Frits Palmboom: ‘Seriematig ontwerpen is eigenlijk al zo oud als de Woningwet. Als student in Delft werd ik al grootgebracht met het werk van Berlage, Dudok, de bouwmeesters van het Bauhaus. Zij waren niet vies van standaardisatie en herhaling, vanuit het oogpunt van betaalbaarheid, regelmaat en massaproductie voor de volkswoningbouw. Maar op cruciale punten combineerden ze het altijd met maatwerk. Die woningen kwamen nog niet uit de fabriek. Het is een enorme uitdaging om met fabrieksmatige productie dat soort kwaliteit te evenaren.’

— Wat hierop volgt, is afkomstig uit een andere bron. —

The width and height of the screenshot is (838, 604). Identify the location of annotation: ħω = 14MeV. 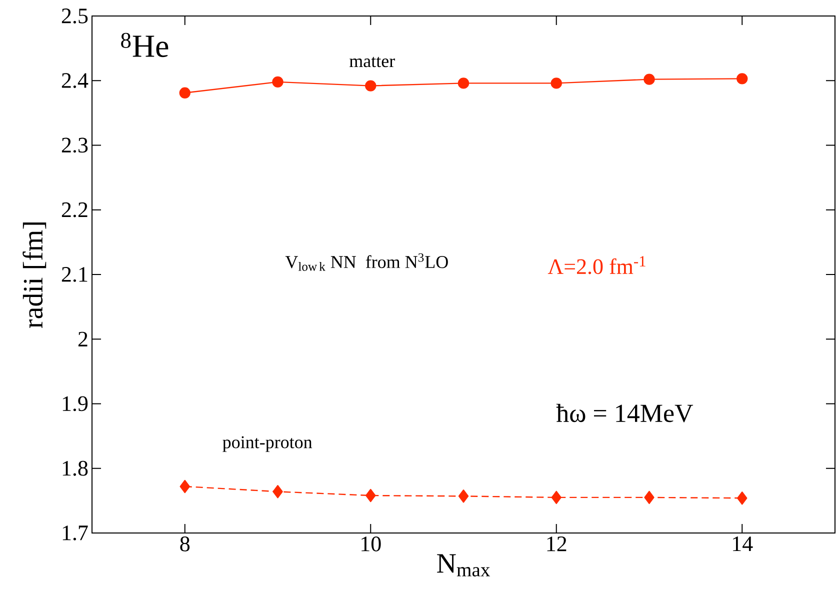
(625, 413).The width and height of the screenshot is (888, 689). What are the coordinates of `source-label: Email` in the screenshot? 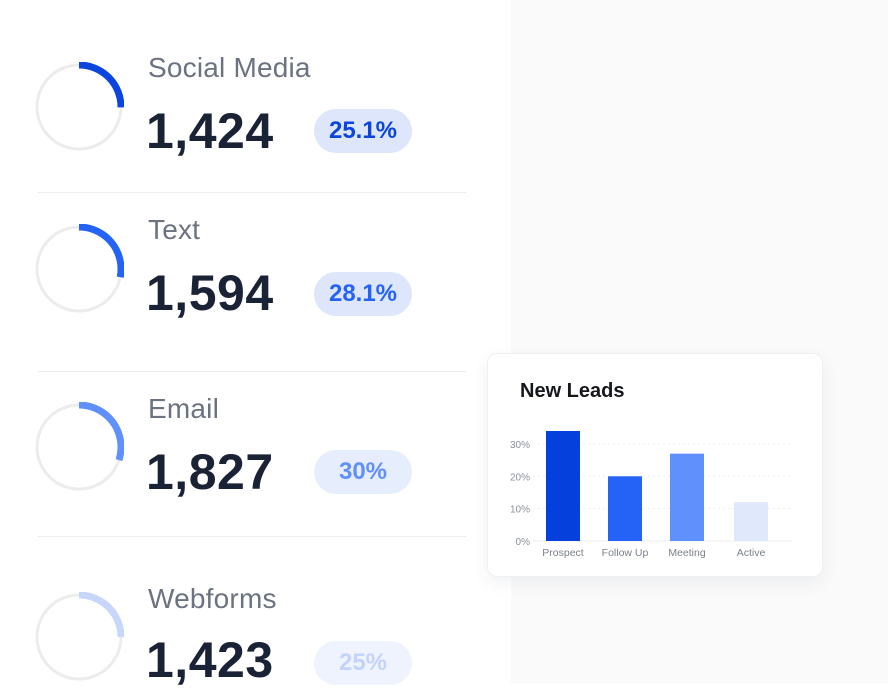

Goede samenhang met openbare ruimte
Palmboom publiceerde begin 2023 Ruimtelijke kwaliteit bij fabrieksmatige woningbouw, waarin hij ervoor pleit niet alleen te letten op kwantiteit, kosten en snelheid, maar ook op een zo hoog mogelijke ruimtelijke kwaliteit. De stedenbouwkundige inpassing zou daarvoor cruciaal zijn. Tussen de regels is de zorg te lezen dat onder druk van de hoge woningnood de kwaliteit in het gedrang komt. Zoals wel vaker is gebeurd. Palmboom: ‘In mijn pamflet – want dat is het – laat ik zien dat het slecht kan uitpakken als de systematiek van de productie de overhand krijgt, zoals in de stedenbouw van de jaren zestig. Ik pleit voor het vergroten van de souplesse van bouwsystemen. Je moet het bouwen in series kunnen combineren met uitzonderingen, bijzonderheden, met goede details. Want fabrieksmatig bouwen moet anno 2023 inspelen op actuele uitdagingen, zoals binnenstedelijk bouwen in complexe situaties. Of het ontwikkelen in landschappelijk gevoelige locaties. En in een goede samenhang met de openbare ruimte.’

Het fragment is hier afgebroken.